Я поддамся ему и забуду о звёздах,
Ведь поверхность двумерная их не приемлет.
Буду рано вставать и ложиться непоздно,
И вливаться в толпу, чтоб спускаться под землю.
Время оловом серым застыло в глазницах,
Третью ось геометрии вырвало с корнем...
Мне бы небо моё увидать сквозь ресницы,
Только как это сделать, я больше не помню.
Город мертвых
Этот город не вытравить ветром из жил –
Не помогут ни сера, ни огненный град.
Он вцепился корнями в изнанку души,
Замыкая пентаклем кольцо автострад.
Он уродливо щерится пастью трущоб
И гнилым безразличием дышит в лицо.
Не кривись – неужели не понял ещё? –
Это здесь ты хоронишь своих мертвецов.
Зацветает в каналах забытая боль,
Вечер пачкает памятью строгий мундир…
Ты однажды устанешь сражаться с собой
И подаришь мне ключ от одной из квартир,
Хорошо бы в мансарде. Матрас на полу,
В незакрытые окна – настойчивый дождь.
Как прекрасен твой город в начале разлук!
Ты уходишь? Прощай…
Ну, чего же ты ждёшь?
Лунная трасса
Собирайся, уходим.
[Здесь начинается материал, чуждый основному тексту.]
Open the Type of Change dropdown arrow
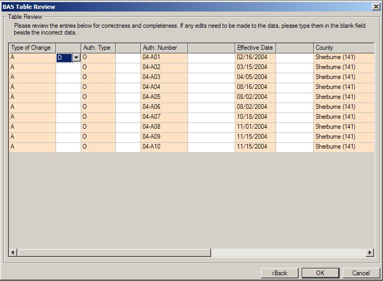The width and height of the screenshot is (383, 281). click(x=76, y=58)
Как раз подходящий момент
Для того, кто не хочет прощаться и врать, что вернётся –
Там на лунную трассу пролили горчащий абсент
И теперь поджигают лучом отсыревшего солнца.
Допивай свой ликёр из бессонниц, страстей, полумер,
Оставляй за спиной и врагов, и любимых, и судей.
Нас крылатый таможенник выпустит в ночь, за барьер,
Где стирают беспошлинно линии жизней и судеб.
На ладонь положу двадцать семь недоверчивых лун,
Двадцать семь расстояний до неба, до чуда, до смерти,
Постою у дверей, докурю, прислонившись к стеклу –
И курьеру отдам нашу память в измятом конверте.
Это дьявольски больно – свобода от старых имён,
Забытьё иероглифы шрамов рисует на теле.
Мне талоны на счастье сегодня принес почтальон
И бессрочную визу до вечности. Что ж, полетели?